BEGIN failed--compilation aborted at (eval 130) line 5.
Compilation failed in require at /usr/lib/os-autoinst/OpenQA/Isotovideo/Utils.pm line 211.

There's no specific error besides the filename. It could be a problem with the runtime or some issue with the test code, I wouldn't know.

Acceptance criteria

  • AC1: Specific Python error message can be seen in autoinst-log.txt

Suggestions

History

#1 Updated by okurz 8 months ago

  • Tracker changed from coordination to action

#2 Updated by okurz 8 months ago

  • Description updated (diff)

#3 Updated by okurz 8 months ago

  • Target version set to future

#4 Updated by okurz 3 months ago

  • Target version changed from future to Ready

bringing that into the backlog in the hope to resolve the parent #90578 soon

#5 Updated by cdywan 3 months ago

  • Subject changed from Python tests fail with generic error message regardless of the problem to Python tests fail with generic error message regardless of the problem size:M
  • Description updated (diff)
  • Status changed from New to Workable

#6 Updated by osukup 3 months ago

probably unsolvable with Inline::Python ...

see https://github.com/niner/inline-python-pm/blob/8a2ec302d5e83cb84167da418432f26d37e1a403/Python.xs#L215-L220

on another side, it looks like Inline::Pythonon isn't completely dead ( some commit in last two years)

#7 Updated by mkittler 3 months ago

  • Assignee set to mkittler

osukup It is correct that Inline::Python is just calling PyErr_Print() (https://docs.python.org/3/c-api/exceptions.html#c.PyErr_Print) but we can likely redirect sys.stderr, e.g. sys.stderr = open('autoinst-log.txt', 'a').

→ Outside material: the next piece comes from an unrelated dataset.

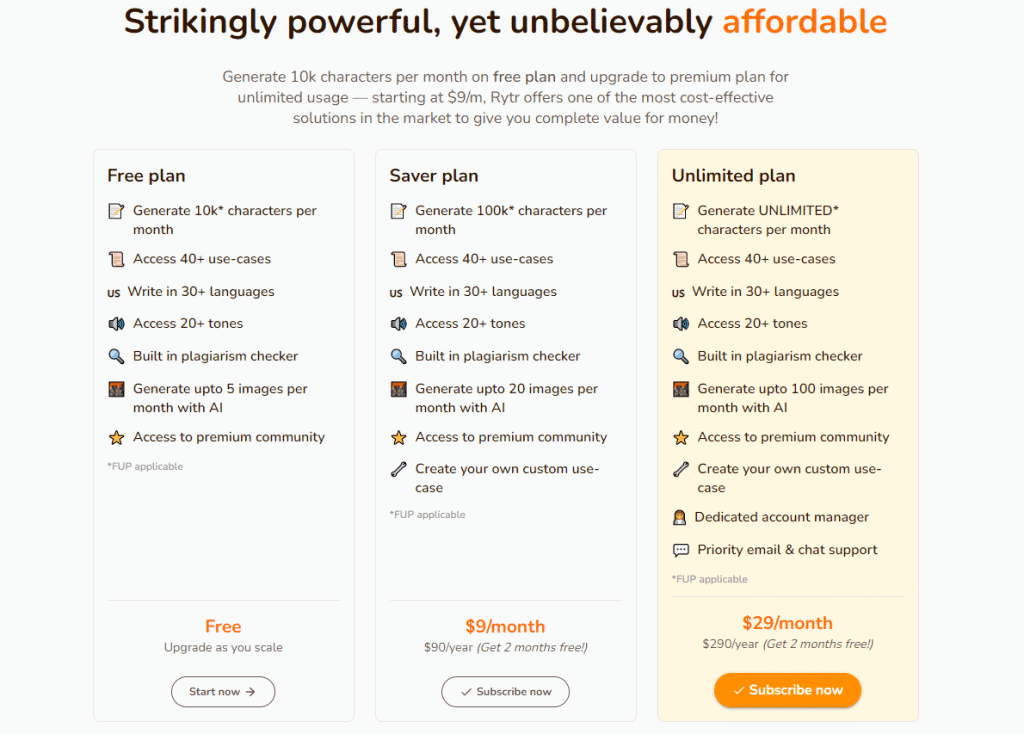1024x734 pixels.
Task: Click the Start now button in Free plan
Action: coord(223,692)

#8 Updated by mkittler 3 months ago

  • Status changed from Workable to Feedback

Without any modifications to os-autoinst I'm actually getting a useful error message:

[2021-09-09T17:41:52.047 CEST] [debug] ||| starting search tests/openQA/search.py
[2021-09-09T17:41:52.149 CEST] [info] ::: basetest::runtest: # Test died: FileNotFoundError: [Errno 2] No such file or directory: 'foobar' at line 

The message is also recorded as step detail.

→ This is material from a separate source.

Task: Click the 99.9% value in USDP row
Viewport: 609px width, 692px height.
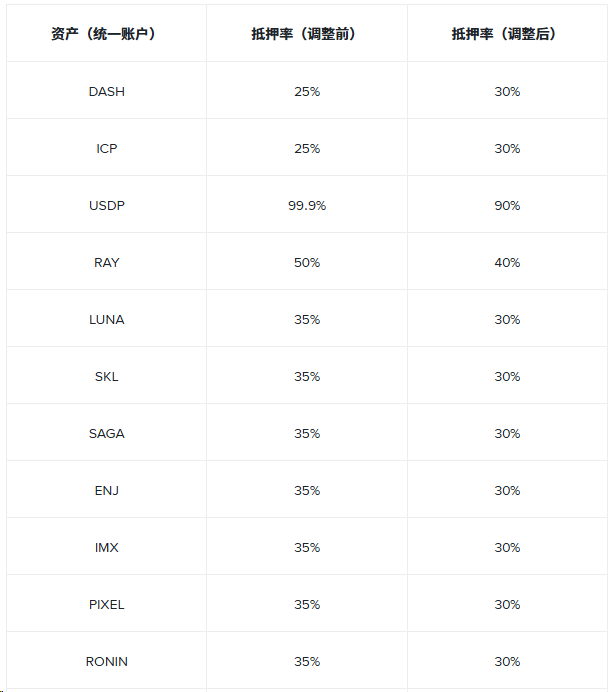Action: click(307, 205)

I've been provoking the error by putting an open("foobar") in the Python code. Apparently that's not enough to reproduce the issue. What kind of error was it in your case which only lead to the generic error message?

#9 Updated by cdywan 3 months ago

mkittler wrote:

Without any modifications to os-autoinst I'm actually getting a useful error message:

[2021-09-09T17:41:52.047 CEST] [debug] ||| starting search tests/openQA/search.py
[2021-09-09T17:41:52.149 CEST] [info] ::: basetest::runtest: # Test died: FileNotFoundError: [Errno 2] No such file or directory: 'foobar' at line 

The message is also recorded as step detail.

I've been provoking the error by putting an open("foobar") in the Python code. Apparently that's not enough to reproduce the issue. What kind of error was it in your case which only lead to the generic error message?

It was missing Python dependencies which resulted in this job which has the reason Reason: tests died: unable to load /tests/openQA/search.py, check the log for the cause (e.g. syntax error) but no specifics in the logs - that's what the ticket description shows.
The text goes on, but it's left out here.